----- Supplied records -----

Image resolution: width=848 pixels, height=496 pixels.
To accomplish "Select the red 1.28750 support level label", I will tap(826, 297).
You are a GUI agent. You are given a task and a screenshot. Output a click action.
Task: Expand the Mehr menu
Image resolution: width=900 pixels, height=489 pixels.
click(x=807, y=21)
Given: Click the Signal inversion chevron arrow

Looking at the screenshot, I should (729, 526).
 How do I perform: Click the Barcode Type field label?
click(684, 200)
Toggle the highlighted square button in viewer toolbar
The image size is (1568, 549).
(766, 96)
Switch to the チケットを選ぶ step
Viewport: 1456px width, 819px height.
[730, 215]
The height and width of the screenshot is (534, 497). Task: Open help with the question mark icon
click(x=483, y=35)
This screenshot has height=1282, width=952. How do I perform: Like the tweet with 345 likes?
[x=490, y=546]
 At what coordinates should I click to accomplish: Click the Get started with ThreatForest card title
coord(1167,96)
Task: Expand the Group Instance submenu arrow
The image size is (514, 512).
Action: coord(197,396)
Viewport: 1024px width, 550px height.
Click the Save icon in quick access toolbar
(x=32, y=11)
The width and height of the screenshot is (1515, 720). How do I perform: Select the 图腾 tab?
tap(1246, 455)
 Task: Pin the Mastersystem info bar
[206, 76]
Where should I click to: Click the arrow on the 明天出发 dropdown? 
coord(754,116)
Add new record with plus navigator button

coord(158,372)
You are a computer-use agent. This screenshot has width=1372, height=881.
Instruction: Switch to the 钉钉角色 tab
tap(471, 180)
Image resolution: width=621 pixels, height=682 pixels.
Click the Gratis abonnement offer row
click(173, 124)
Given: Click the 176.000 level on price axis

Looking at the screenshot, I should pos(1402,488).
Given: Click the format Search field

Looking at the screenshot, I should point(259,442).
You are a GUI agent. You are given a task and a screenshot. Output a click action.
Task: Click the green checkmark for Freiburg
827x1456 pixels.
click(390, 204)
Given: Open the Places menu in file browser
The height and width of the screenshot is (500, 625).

-----

▶ [Exercise requirements] As the answer, set down only the lines from the data above between the one holding "Task: Expand the Mehr menu" and the one holding "Viewport: 1024px width, 550px height.", inclusive, exactly as they read.

▶ [Finished task]
Task: Expand the Mehr menu
Image resolution: width=900 pixels, height=489 pixels.
click(x=807, y=21)
Given: Click the Signal inversion chevron arrow

Looking at the screenshot, I should (729, 526).
 How do I perform: Click the Barcode Type field label?
click(684, 200)
Toggle the highlighted square button in viewer toolbar
The image size is (1568, 549).
(766, 96)
Switch to the チケットを選ぶ step
Viewport: 1456px width, 819px height.
[730, 215]
The height and width of the screenshot is (534, 497). Task: Open help with the question mark icon
click(x=483, y=35)
This screenshot has height=1282, width=952. How do I perform: Like the tweet with 345 likes?
[x=490, y=546]
 At what coordinates should I click to accomplish: Click the Get started with ThreatForest card title
coord(1167,96)
Task: Expand the Group Instance submenu arrow
The image size is (514, 512).
Action: coord(197,396)
Viewport: 1024px width, 550px height.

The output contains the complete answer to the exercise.